Artificial Neural Network Trained for Sound Recognition Exhibiting Human-like Sensitivity to Sound Amplitude Modulation

Abstract

Amplitude modulation (AM) is one of the most important sound physical dimensions for auditory perception. Human listeners can detect subtle AM in such a way that their sensitivity to AM depends on the stimulus parameters. Why does the auditory system exhibit such a form of AM sensitivity? How does the brain conduct AM detection? To answer these questions, my research colleagues and I conducted a computational study. We trained an artificial neural network (NN) model for sound recognition and simulated AM-detection experiments in the model. We found the emergence of human-like AM sensitivity in the model. The AM structure in the sounds for model training was essential for this emergence. The layers exhibiting human-like AM detection had AM-related properties similar to the neurons in the auditory midbrain and higher brain regions. These results suggest that AM sensitivity in humans might also be a result of the adaptation of the auditory system to sound recognition and that the auditory system might detect AM using neural activities in the auditory midbrain and higher brain regions.

Keywords: auditory perception, amplitude modulation, artificial neural network

1. Background

Sounds in our everyday life (e.g. speech, music, and environmental sounds) exhibit rich patterns of amplitude modulation (AM) (Fig. 1). AM is a slow change in sound amplitude. It is one of the most important sound features for auditory perception. Different patterns of AM evoke different hearing sensations such as pitch and roughness [1]. Humans can recognize a sound only with its AM cue [2, 3]. AM is often characterized by its rate (or speed) and depths (or magnitude) (Fig. 1, right panel).
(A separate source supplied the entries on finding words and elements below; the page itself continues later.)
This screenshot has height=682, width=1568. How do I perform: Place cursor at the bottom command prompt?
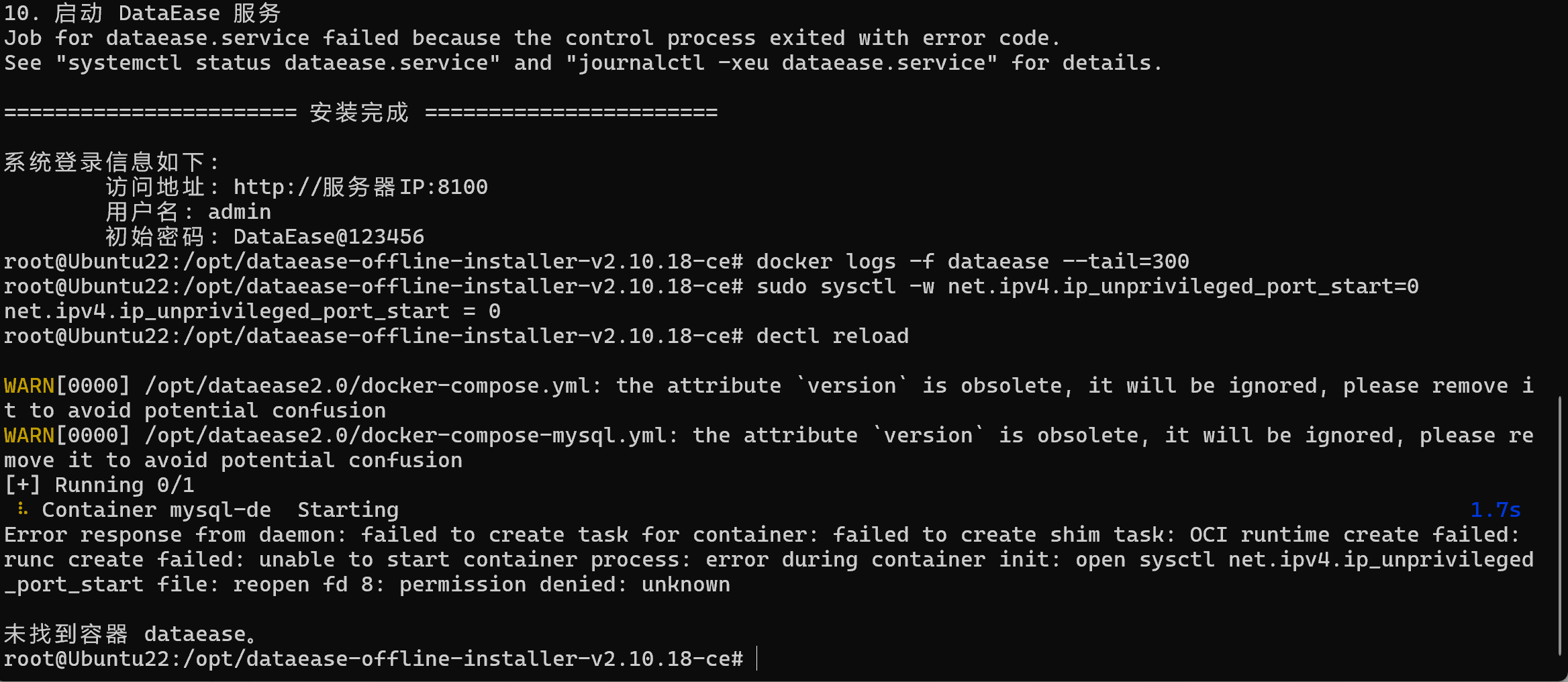click(756, 659)
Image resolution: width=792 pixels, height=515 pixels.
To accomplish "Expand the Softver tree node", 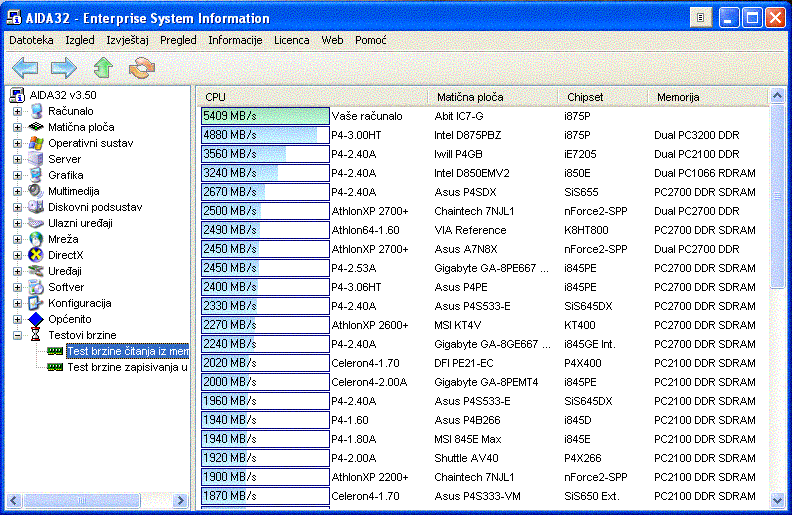I will tap(17, 287).
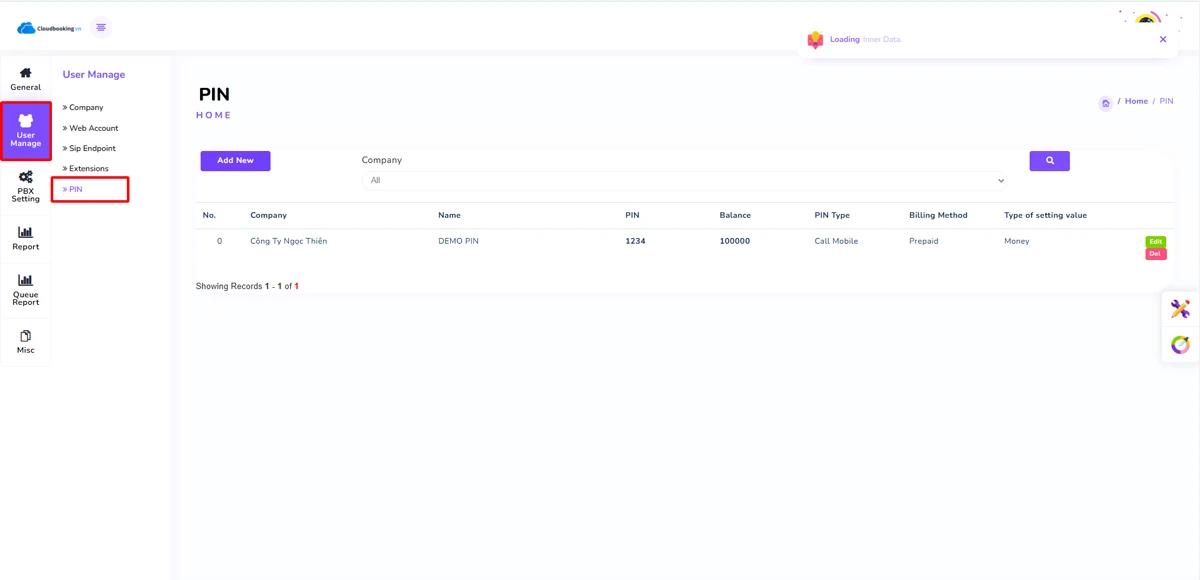Open Company submenu item

pyautogui.click(x=86, y=107)
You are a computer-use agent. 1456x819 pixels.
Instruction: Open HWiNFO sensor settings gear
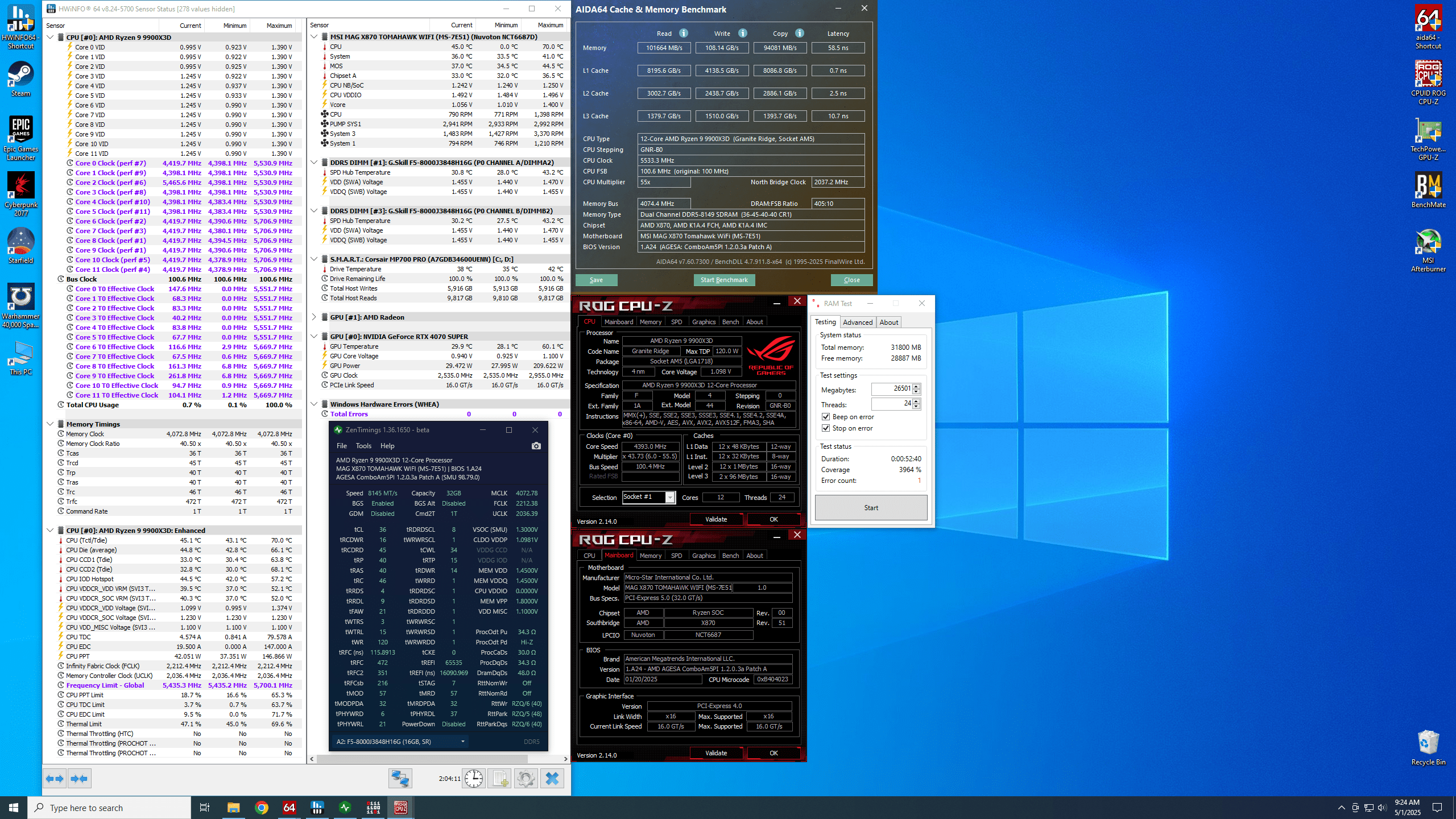click(526, 779)
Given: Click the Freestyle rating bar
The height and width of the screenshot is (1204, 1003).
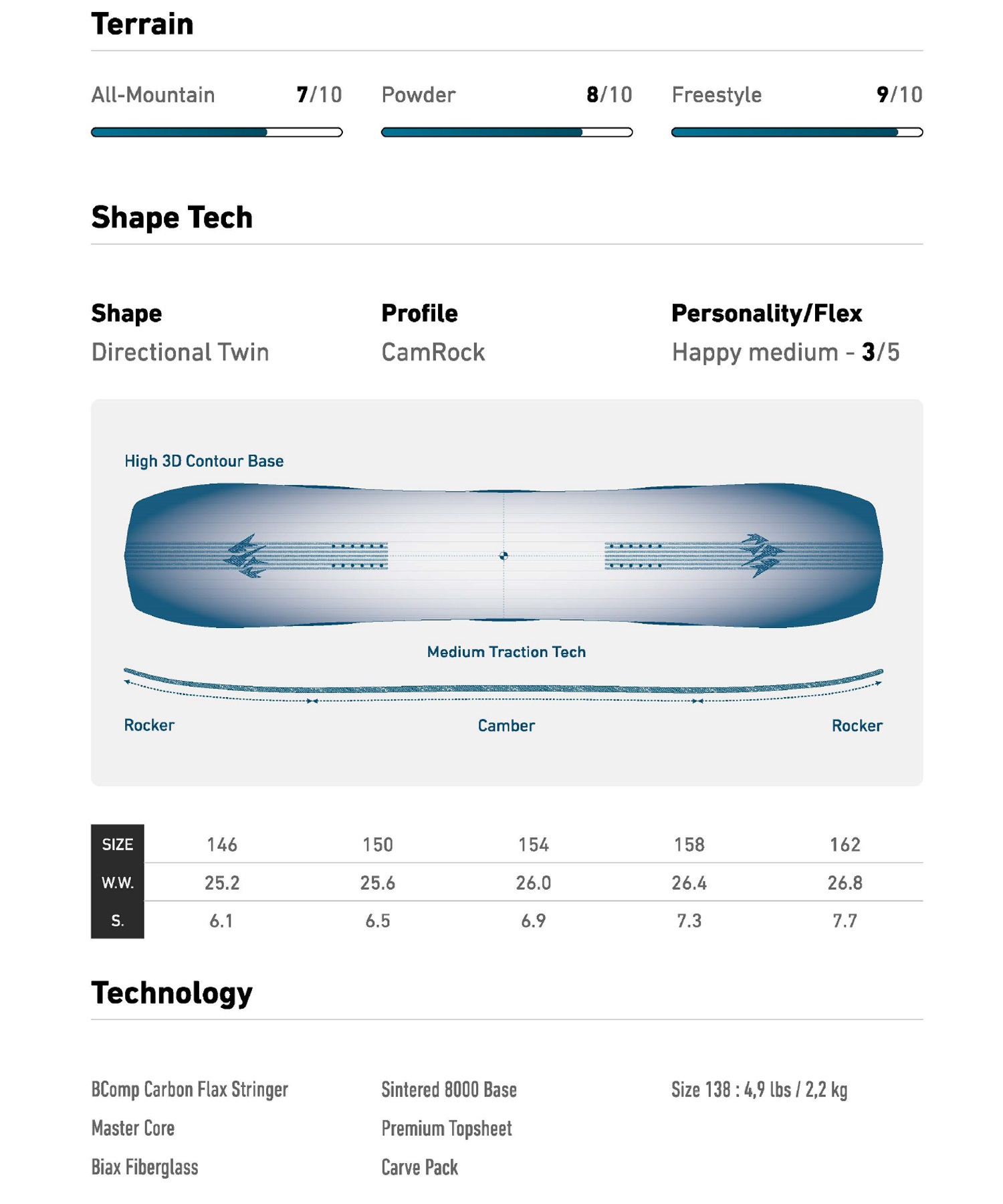Looking at the screenshot, I should (x=796, y=132).
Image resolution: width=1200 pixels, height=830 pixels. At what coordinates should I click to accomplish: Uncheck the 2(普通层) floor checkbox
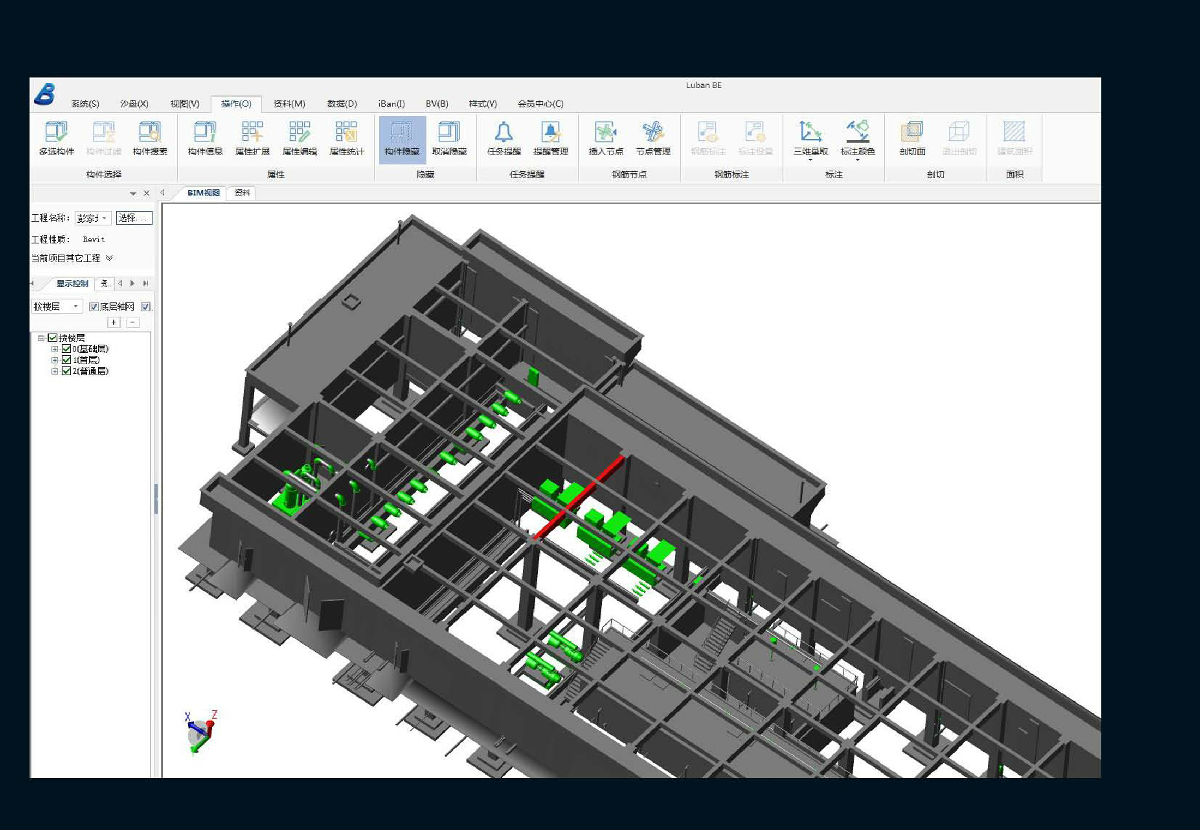coord(67,371)
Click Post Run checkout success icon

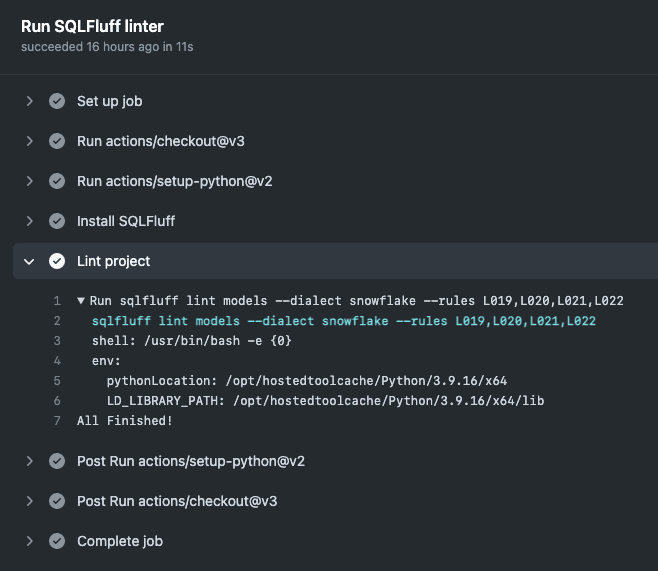(x=57, y=501)
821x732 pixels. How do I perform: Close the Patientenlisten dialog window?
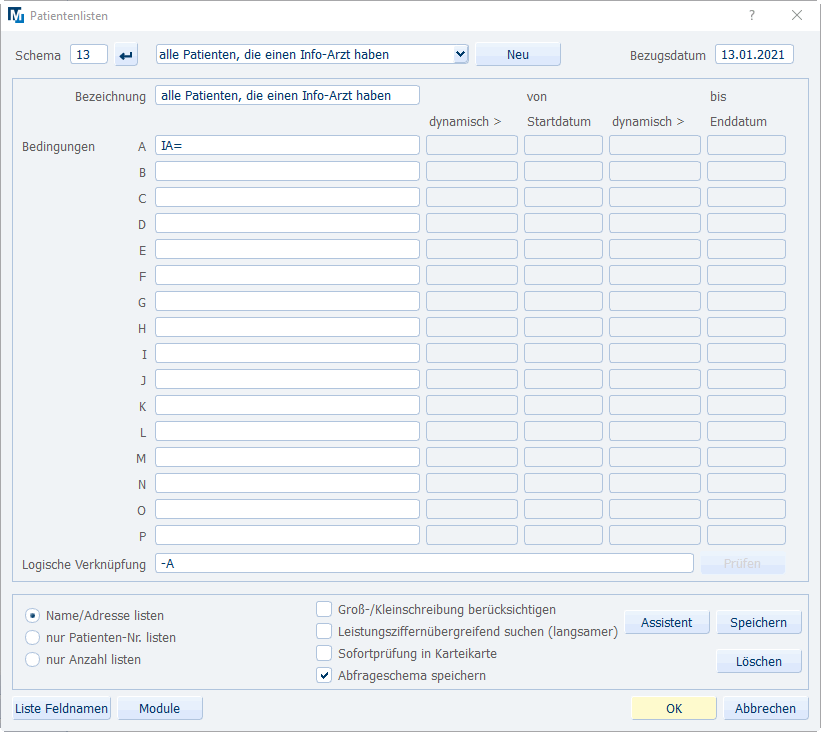797,15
Originally, it referred to conveying a signal as a form of slowly changing amplitude, but in the context of auditory research, it is often used in the aforementioned sense.

Fig. 1. Examples of sound AM, shown as black lines, in dog barking, speech, and synthetic sounds.

Perceptual sensitivity to sound AM is considered an important property reflecting auditory perception because it quantifies the ability of the auditory system to detect subtle AM cues in the sound stimulus. It has been investigated under multiple experimental conditions in several independent studies [4–7] and has been shown to depend on stimulus parameters such as the AM rate, carrier bandwidth, and sound duration. In the previous experiments, a modulated and non-modulated sound are presented in succession to a human listener. When the listener is asked to identify which sound is modulated, the answer is generally correct when the modulated stimulus has a deep AM, but the discrimination is more difficult when the AM is shallower. Therefore, we can define an AM-detection threshold as the minimum depth required for discriminating a modulated sound from a non-modulated one.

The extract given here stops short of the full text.